*** Opening RECORDS SUPPLIED ***

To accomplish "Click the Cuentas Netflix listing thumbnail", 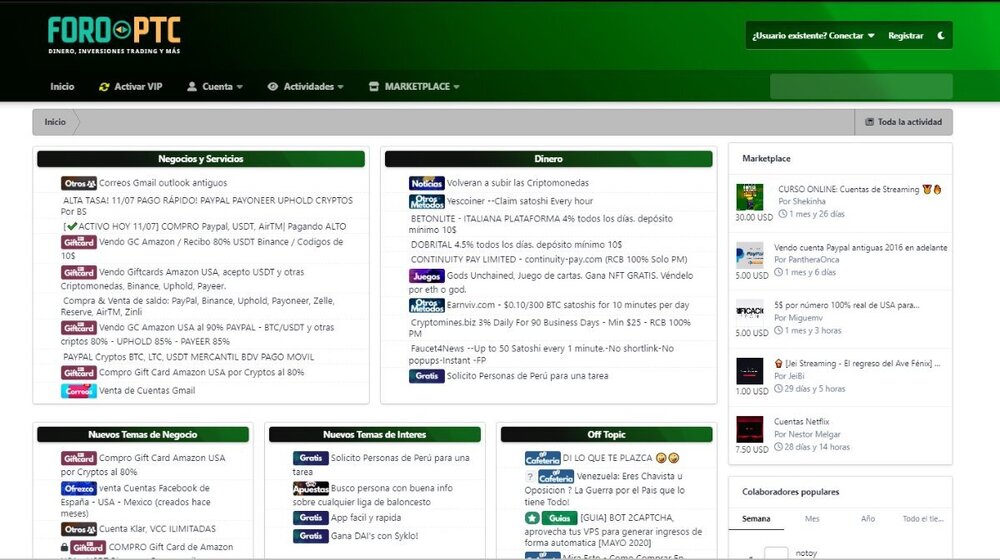I will [749, 429].
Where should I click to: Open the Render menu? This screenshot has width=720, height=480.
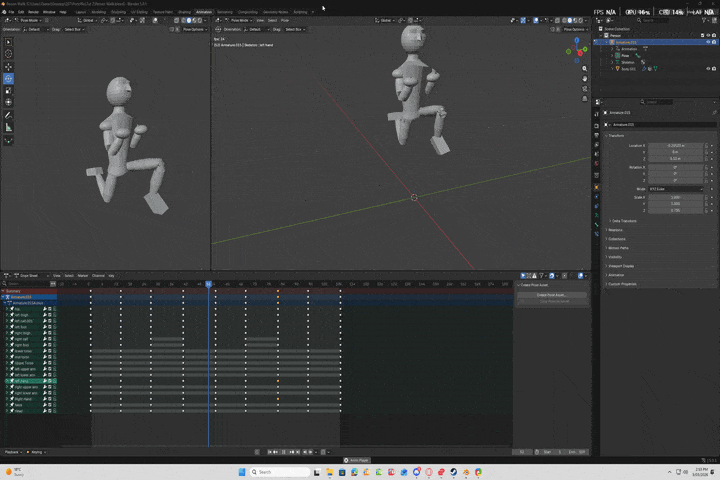(33, 12)
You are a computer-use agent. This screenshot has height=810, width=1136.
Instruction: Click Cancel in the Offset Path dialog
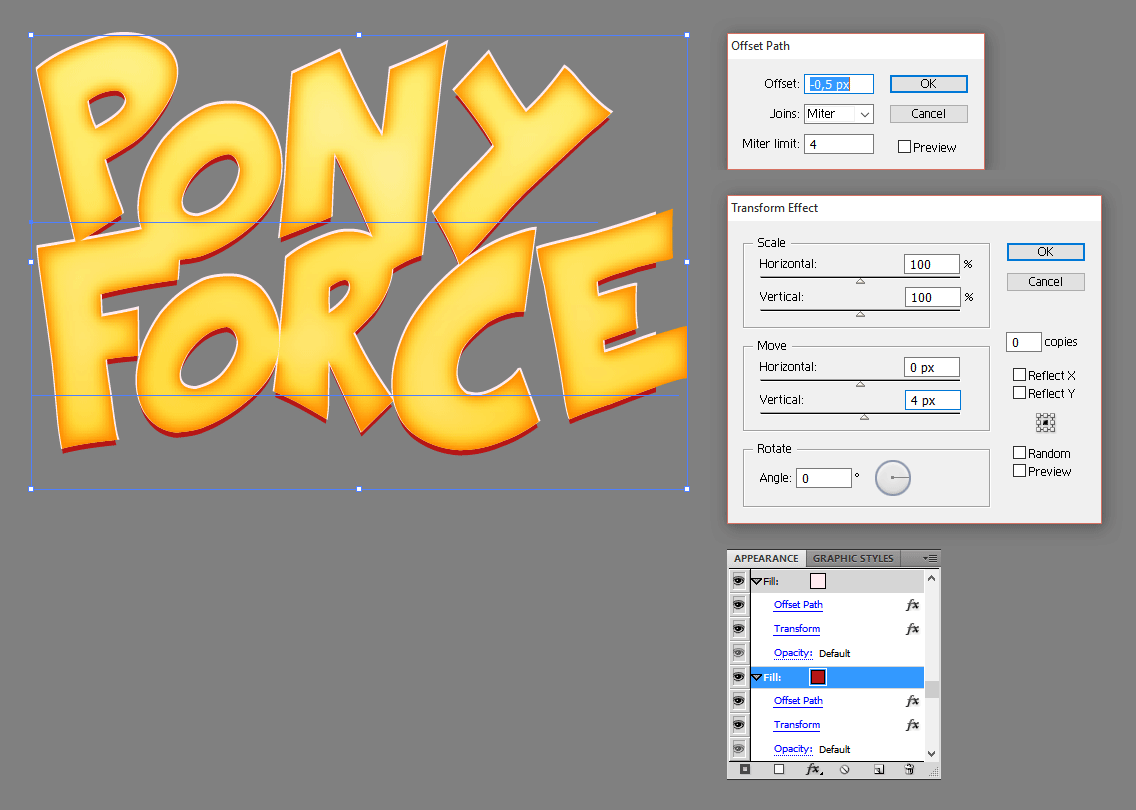click(928, 114)
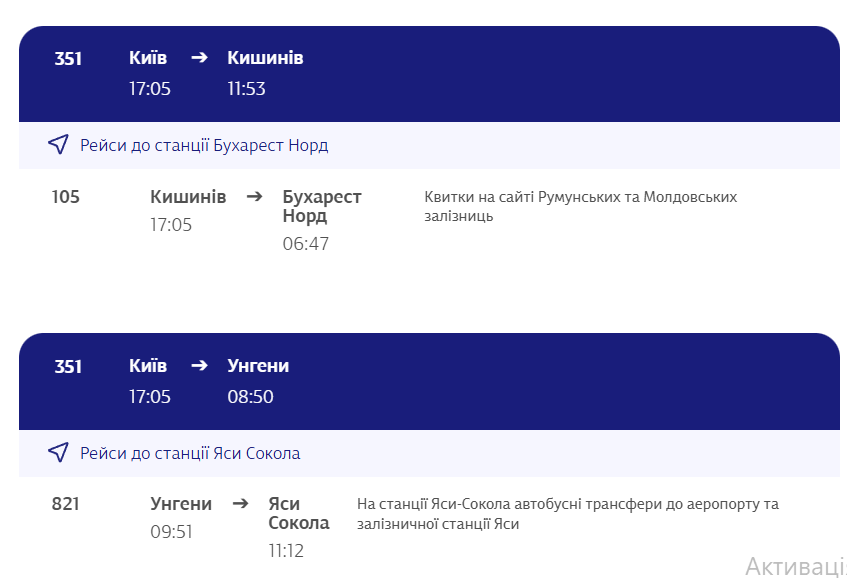The image size is (847, 581).
Task: Click the Кишинів destination in the first blue header
Action: 265,58
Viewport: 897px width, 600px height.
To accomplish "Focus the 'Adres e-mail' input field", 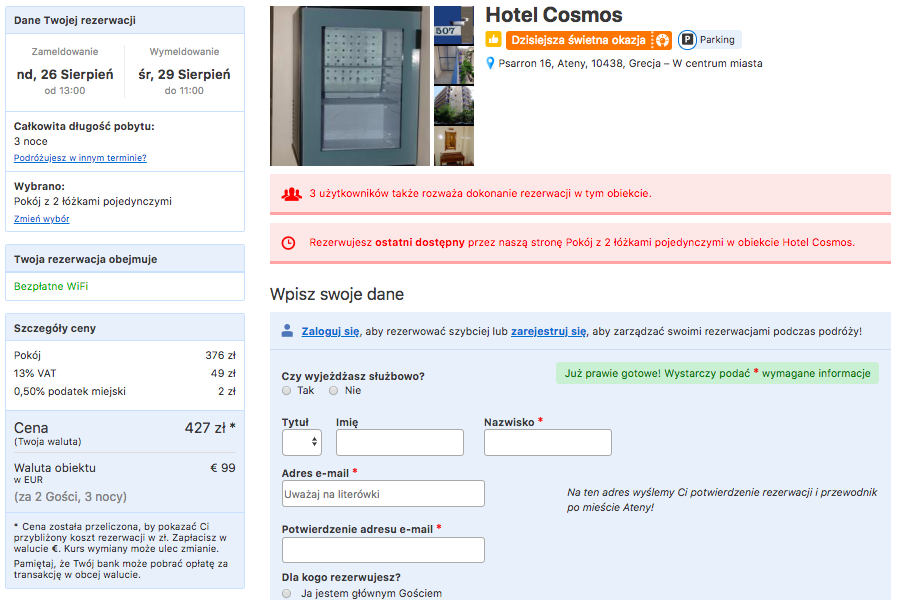I will (383, 494).
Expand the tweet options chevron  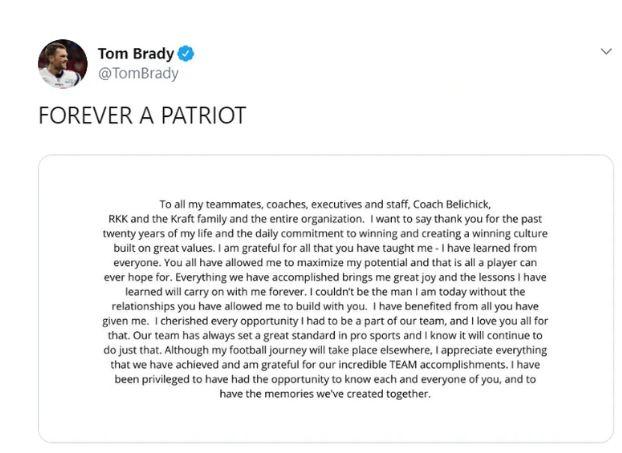(606, 52)
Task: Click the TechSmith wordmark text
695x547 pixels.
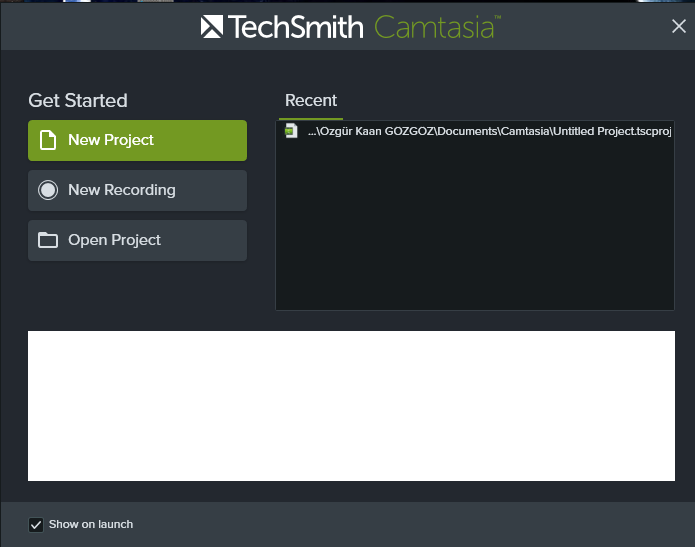Action: 296,27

*** Closing RECORDS SUPPLIED ***

● AIM OF THE TASK
Line by line and exactly, reproduce the span from the line with "Task: Click the TechSmith wordmark text" through the end of the data above, both ends included, with pictures left out.

● TASK SOLUTION
Task: Click the TechSmith wordmark text
695x547 pixels.
Action: 296,27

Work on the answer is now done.